→ **Work required**:
Once you have checked the records that follow, state how many of their lines hold "will", giving the number only.

(Saved data entries)
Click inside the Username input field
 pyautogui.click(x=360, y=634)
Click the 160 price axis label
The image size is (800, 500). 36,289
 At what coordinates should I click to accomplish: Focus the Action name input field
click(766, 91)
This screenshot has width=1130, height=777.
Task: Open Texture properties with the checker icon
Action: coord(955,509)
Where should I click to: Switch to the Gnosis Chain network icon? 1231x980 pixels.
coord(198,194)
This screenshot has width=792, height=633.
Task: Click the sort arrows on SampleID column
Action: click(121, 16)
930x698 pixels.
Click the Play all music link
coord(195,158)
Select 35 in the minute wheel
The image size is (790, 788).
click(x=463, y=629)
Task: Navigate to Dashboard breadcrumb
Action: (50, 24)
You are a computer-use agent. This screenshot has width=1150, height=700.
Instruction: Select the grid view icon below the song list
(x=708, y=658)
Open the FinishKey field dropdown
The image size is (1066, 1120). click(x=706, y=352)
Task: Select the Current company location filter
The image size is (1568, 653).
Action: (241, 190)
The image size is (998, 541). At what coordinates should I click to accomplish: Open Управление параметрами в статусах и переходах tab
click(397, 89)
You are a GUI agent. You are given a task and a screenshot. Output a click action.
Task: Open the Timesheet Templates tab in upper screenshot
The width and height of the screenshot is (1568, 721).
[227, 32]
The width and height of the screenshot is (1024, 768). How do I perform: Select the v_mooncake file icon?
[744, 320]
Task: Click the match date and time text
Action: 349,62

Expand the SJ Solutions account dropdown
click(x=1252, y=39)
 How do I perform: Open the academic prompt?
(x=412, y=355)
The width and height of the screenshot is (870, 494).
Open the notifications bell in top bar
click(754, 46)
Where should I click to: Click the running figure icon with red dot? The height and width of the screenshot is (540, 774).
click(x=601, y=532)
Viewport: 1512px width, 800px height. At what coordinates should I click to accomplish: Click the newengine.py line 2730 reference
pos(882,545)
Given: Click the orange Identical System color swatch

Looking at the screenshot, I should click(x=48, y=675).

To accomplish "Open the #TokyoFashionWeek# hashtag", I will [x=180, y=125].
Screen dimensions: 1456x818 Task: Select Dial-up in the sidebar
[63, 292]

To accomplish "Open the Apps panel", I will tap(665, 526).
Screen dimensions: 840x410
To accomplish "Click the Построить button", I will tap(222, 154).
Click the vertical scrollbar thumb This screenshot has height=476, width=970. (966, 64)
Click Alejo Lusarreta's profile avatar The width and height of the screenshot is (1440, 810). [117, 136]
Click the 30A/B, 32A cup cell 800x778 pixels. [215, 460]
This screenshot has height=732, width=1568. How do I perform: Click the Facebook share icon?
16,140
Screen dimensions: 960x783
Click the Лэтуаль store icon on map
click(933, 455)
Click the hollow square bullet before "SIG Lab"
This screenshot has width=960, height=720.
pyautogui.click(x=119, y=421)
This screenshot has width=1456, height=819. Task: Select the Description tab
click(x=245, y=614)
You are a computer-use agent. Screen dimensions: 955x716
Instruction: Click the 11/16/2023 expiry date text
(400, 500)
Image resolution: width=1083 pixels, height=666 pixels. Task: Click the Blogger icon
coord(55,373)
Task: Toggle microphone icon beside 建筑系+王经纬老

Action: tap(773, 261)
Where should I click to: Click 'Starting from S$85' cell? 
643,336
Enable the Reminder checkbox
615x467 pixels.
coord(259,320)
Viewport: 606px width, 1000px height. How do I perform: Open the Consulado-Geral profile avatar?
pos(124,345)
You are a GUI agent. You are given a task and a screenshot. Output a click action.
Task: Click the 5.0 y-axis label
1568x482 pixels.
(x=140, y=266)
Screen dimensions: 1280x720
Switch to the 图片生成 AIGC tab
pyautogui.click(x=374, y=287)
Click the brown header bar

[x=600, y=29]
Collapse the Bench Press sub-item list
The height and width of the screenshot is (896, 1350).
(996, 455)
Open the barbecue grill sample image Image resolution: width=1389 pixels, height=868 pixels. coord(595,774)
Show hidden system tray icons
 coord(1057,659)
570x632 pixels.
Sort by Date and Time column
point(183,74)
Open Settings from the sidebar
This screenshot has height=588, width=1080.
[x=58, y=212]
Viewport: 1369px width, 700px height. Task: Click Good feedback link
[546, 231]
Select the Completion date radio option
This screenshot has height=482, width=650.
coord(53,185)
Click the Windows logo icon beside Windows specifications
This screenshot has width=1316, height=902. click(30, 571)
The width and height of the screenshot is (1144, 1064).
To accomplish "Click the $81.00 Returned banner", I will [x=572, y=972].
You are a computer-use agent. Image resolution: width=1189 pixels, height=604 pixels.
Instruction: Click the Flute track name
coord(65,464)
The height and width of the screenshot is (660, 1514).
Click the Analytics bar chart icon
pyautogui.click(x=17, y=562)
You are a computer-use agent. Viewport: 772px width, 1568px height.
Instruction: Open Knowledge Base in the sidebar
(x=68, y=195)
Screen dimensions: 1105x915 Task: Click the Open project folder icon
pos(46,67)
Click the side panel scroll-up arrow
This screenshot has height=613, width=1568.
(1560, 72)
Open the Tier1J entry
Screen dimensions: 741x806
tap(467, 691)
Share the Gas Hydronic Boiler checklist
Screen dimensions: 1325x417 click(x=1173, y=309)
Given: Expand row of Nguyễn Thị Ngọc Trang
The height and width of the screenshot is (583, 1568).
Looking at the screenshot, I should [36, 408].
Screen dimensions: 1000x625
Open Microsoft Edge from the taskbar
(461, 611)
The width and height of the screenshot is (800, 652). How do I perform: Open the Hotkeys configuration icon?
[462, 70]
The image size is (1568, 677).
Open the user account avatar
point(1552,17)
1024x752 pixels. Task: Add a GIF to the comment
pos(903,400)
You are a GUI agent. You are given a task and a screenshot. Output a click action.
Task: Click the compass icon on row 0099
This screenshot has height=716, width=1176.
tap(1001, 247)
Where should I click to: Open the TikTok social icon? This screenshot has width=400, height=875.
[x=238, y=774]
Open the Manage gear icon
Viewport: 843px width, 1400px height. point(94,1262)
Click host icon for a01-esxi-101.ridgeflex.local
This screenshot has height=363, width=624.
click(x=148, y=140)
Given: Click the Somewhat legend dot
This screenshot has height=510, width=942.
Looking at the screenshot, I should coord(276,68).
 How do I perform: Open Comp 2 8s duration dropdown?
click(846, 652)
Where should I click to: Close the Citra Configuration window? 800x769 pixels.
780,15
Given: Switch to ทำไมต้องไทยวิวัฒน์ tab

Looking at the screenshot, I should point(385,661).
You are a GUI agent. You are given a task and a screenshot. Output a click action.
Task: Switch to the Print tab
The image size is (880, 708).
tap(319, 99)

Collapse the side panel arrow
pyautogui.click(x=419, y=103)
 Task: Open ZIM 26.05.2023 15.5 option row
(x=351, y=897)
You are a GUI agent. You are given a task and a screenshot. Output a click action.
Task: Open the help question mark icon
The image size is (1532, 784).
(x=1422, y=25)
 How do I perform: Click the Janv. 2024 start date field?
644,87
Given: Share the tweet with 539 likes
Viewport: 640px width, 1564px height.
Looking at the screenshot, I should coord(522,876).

→ **Output of the exercise**:
4